## 练习要求
请把从含有"Viewport: 917px width, 766px"的那一行到含有"the query with"的那一行之间的条目逐字照抄下来，首尾两行都包括在内。

## 给定条目
※

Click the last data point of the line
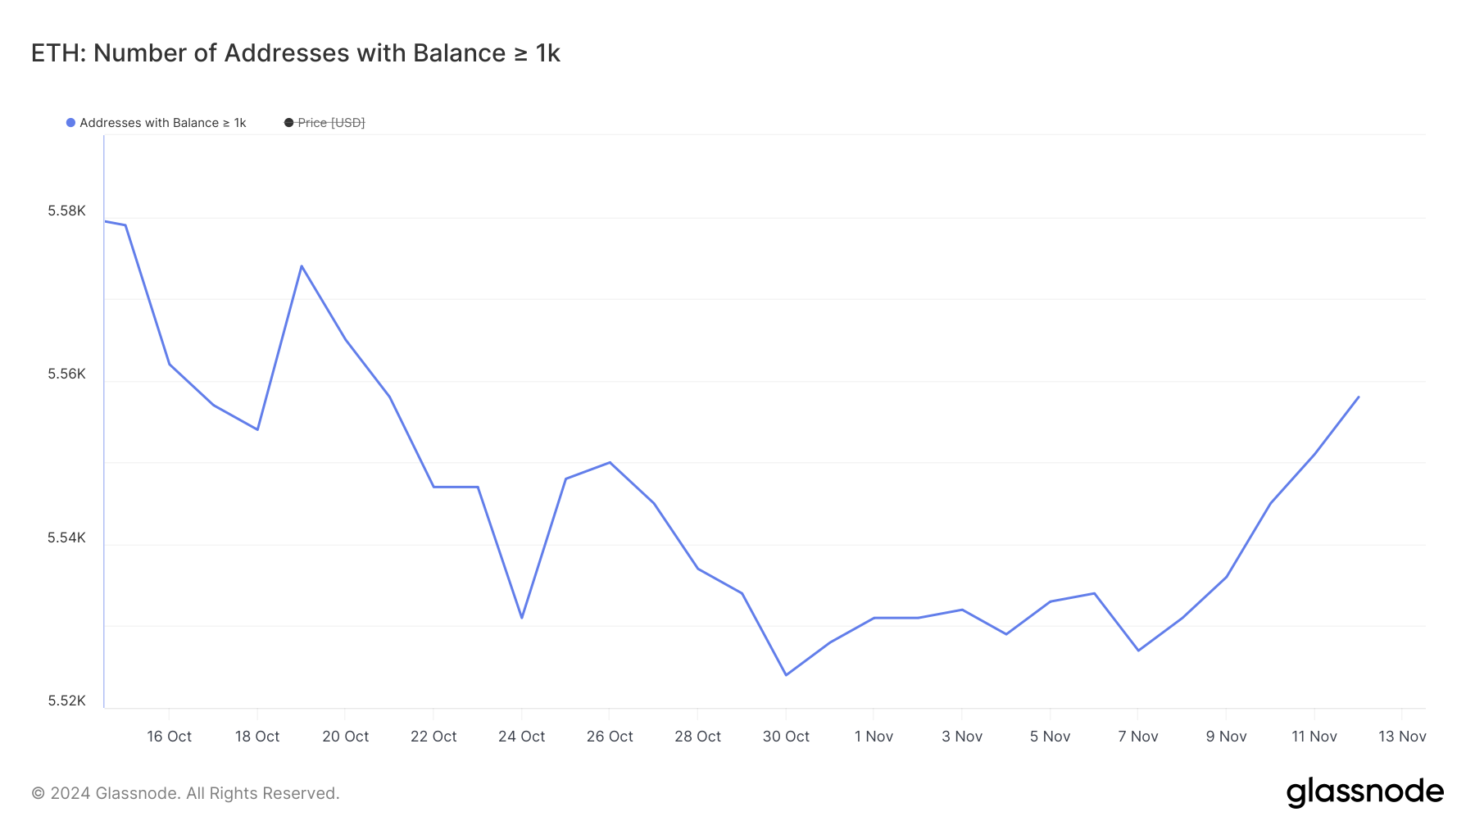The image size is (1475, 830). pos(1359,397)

※

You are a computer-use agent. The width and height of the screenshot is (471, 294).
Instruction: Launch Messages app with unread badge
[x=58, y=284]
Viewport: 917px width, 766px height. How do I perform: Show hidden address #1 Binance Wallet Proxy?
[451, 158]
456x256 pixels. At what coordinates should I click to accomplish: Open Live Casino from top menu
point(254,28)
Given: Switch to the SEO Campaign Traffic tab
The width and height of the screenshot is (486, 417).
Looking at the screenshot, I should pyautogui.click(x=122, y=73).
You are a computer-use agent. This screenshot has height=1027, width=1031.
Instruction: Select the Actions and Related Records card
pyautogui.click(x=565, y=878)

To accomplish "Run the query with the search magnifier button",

※

## 练习答复
Viewport: 917px width, 766px height. How do I perform: Show hidden address #1 Binance Wallet Proxy?
[451, 158]
456x256 pixels. At what coordinates should I click to accomplish: Open Live Casino from top menu
point(254,28)
Given: Switch to the SEO Campaign Traffic tab
The width and height of the screenshot is (486, 417).
Looking at the screenshot, I should pyautogui.click(x=122, y=73).
You are a computer-use agent. This screenshot has height=1027, width=1031.
Instruction: Select the Actions and Related Records card
pyautogui.click(x=565, y=878)

To accomplish "Run the query with the search magnifier button",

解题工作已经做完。